Records for locating described items
• • • • • • •

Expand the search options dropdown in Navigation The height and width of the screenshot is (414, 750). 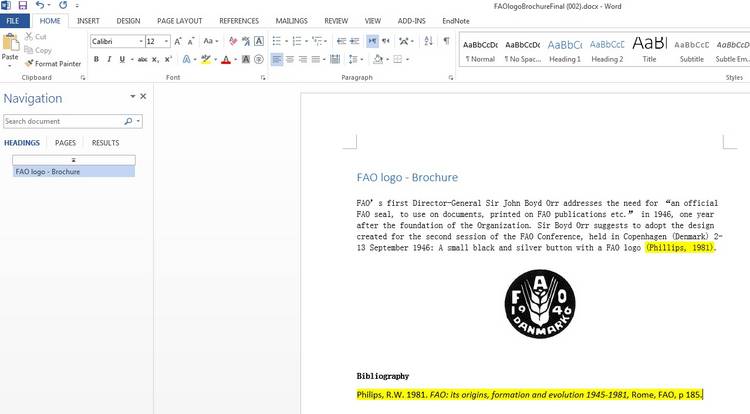pos(138,121)
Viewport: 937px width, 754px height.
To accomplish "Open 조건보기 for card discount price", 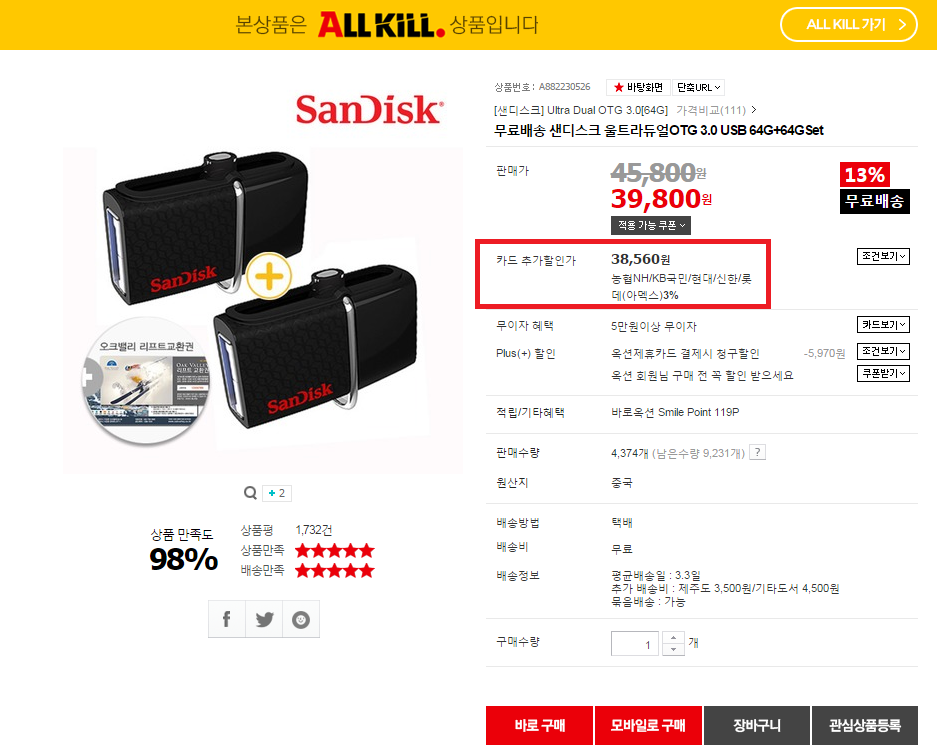I will [x=883, y=256].
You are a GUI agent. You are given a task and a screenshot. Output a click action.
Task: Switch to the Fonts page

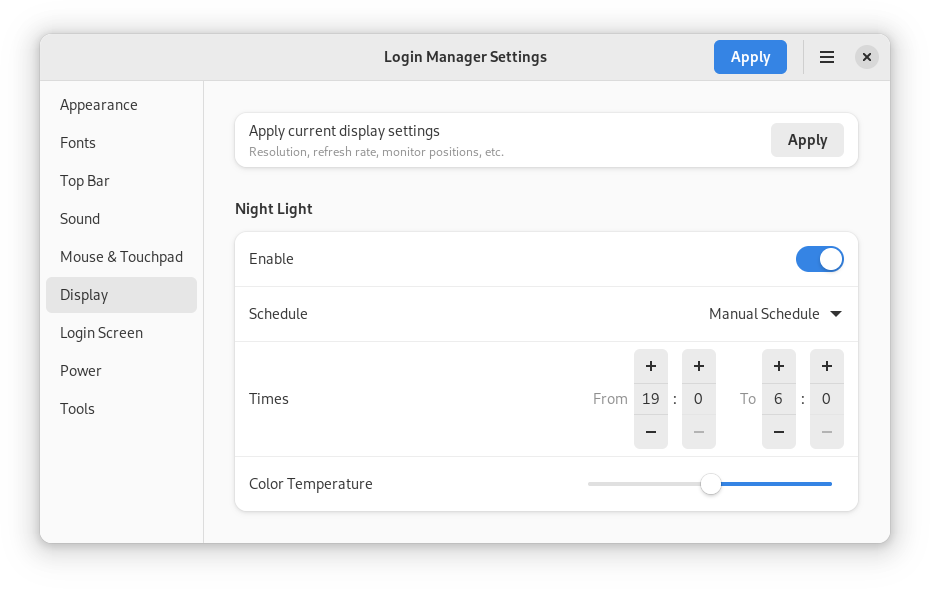pyautogui.click(x=78, y=143)
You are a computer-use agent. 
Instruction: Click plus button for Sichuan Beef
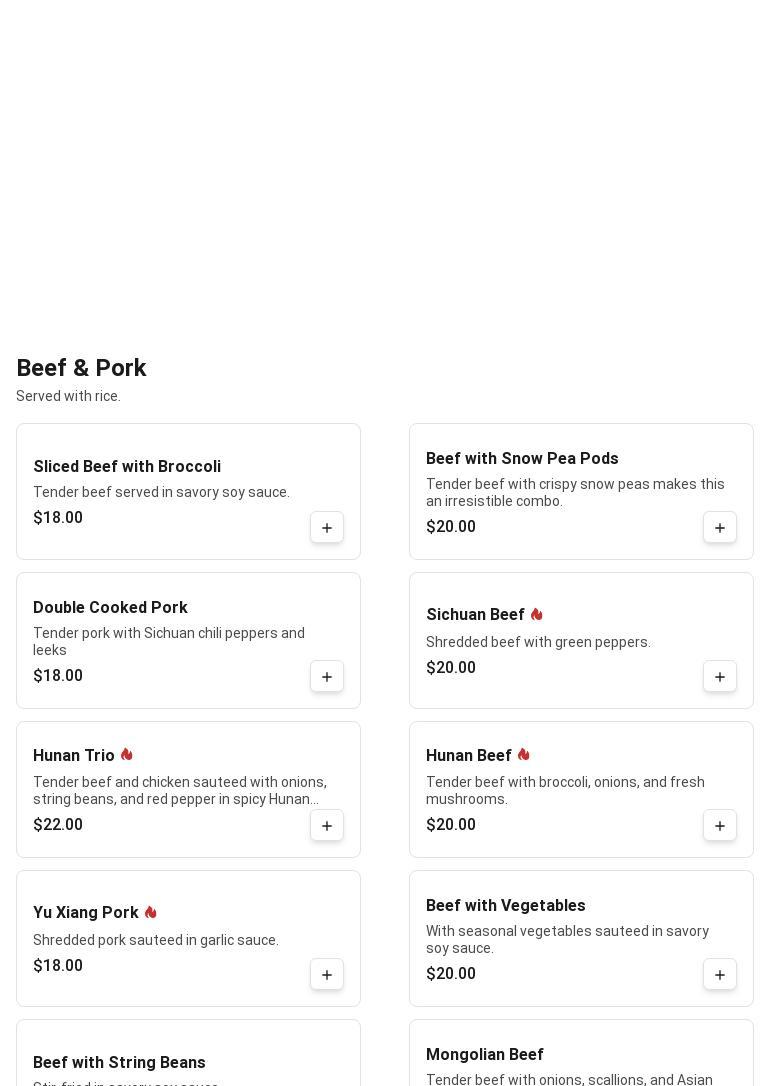[x=720, y=677]

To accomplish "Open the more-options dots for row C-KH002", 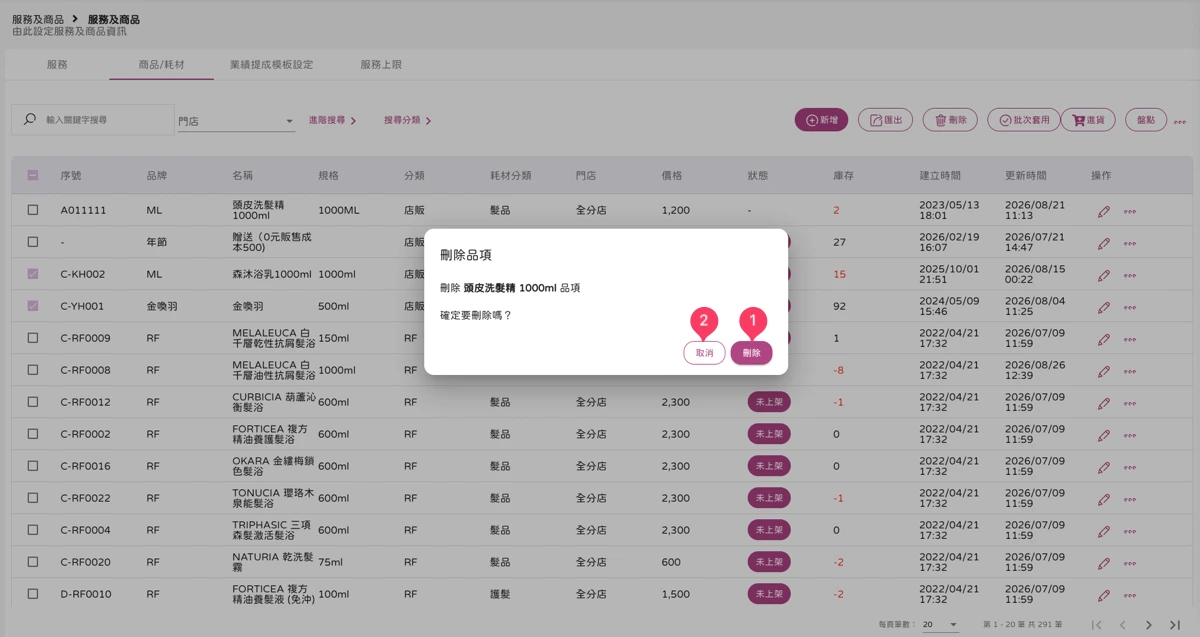I will tap(1130, 275).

• • • • • • •

> Directions for this task
Extract every one of the lines above that contains the string "agent", counting uppercase and lowercase letters as different.

> Full solution
You are a GUI agent. You are given a task and a screenshot. Output a click action.
You are a computer-use agent. 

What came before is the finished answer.